## To do
**A)** From the passage on why more old songs than old e-books are online, list every obstacle it names that keeps an old book from being offered as an e-book.
**B)** Continue the passage on why more old songs than old e-books are online, starting after its final sentence.

## Document extract

--- begin ---

Books, on the other hand, particularly prior to electronic publishing often dealt with paper manuscripts. Those have to be scanned and converted, a much more labor intensive process. Even if they had been converted to an electronic format for editing and typesetting purposes and that format still exists, it needs to be converted into something modern PCs and tablets can read.
While the latter conversion is less labor intensive than converting paper manuscripts, one then needs to look at the potential market. There are many more buyers for an early Frank Sinatra recording than there are for a copy of The Red Pony. Unless there is demand for a product, an old book, in this case, suppliers won't produce it. And, as a corollary, even if there is demand, it has to be at a price point that is profitable for the supplier.
In the end, the answer to the question of "Why are there more old songs online than old e-books?" is simple economics.

--- end ---

## Material
--- begin ---

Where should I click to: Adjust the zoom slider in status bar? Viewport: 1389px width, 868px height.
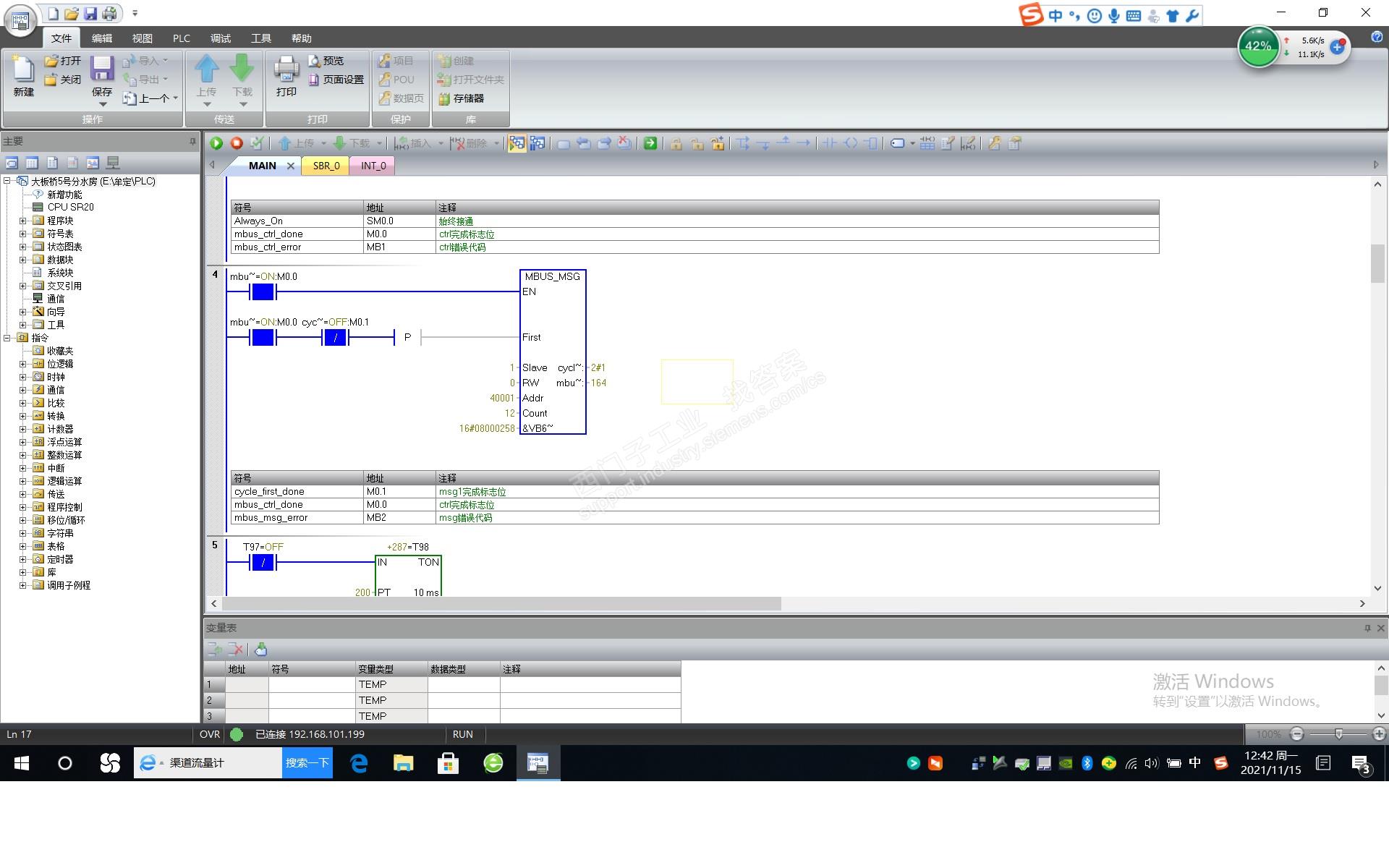[x=1338, y=734]
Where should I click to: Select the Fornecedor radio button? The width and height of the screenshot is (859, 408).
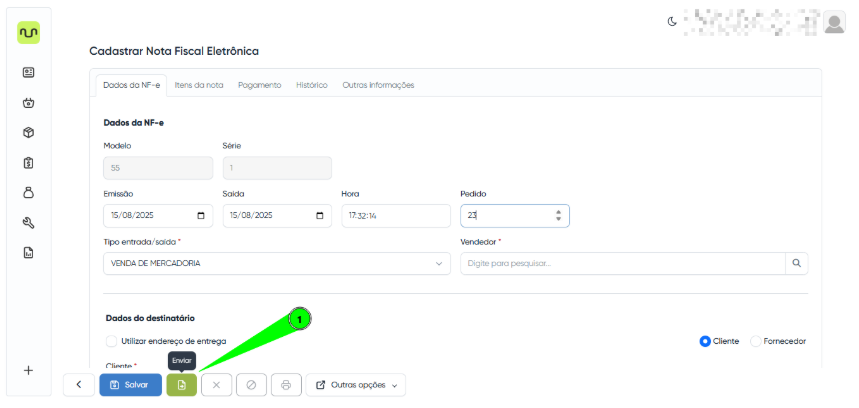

--- end ---

## Expected responses
**A)**
- Paper manuscripts must be scanned and converted, which takes much more labor.
- A book that already exists in an older electronic format still has to be converted into something modern PCs and tablets can read.
- The potential market may be too small, and suppliers won't produce a product without demand.
- Even when demand exists, it has to come at a price point that is profitable for the supplier.

**B)**
The problem is this:
Making an ebook is way more time consuming than you think. OCRing is just part of the story. It's the copyediting that takes time and money.
Which is the main issue here: money. Old books just won't pull in the revenue needed to defray the costs of turning it into an ebook. That plus the rights issues? That's why we focus mainly on frontlist books as ebooks, as well as backlist from sellable authors. The rest will fall through the cracks and go away, since there is no business model in place to make it profitable for the publisher to spend the effort building ebooks from old titles.
Perhaps this could be solved through crowd-sourcing? It's totally worth investigating, since so many old books will simply disappear.
Try buying Spinozas Philosophy in paper, it's expensive but you can get it at Gutenberg for free.
Spinoza in a modern English translation with a proper introduction and notes will save the reader time and pain. I have tried reading the classics in Gutenberg, but they always send me back to Penguin Books and other sources.
The music industry has a long and sordid history of ripping off the artists...
This.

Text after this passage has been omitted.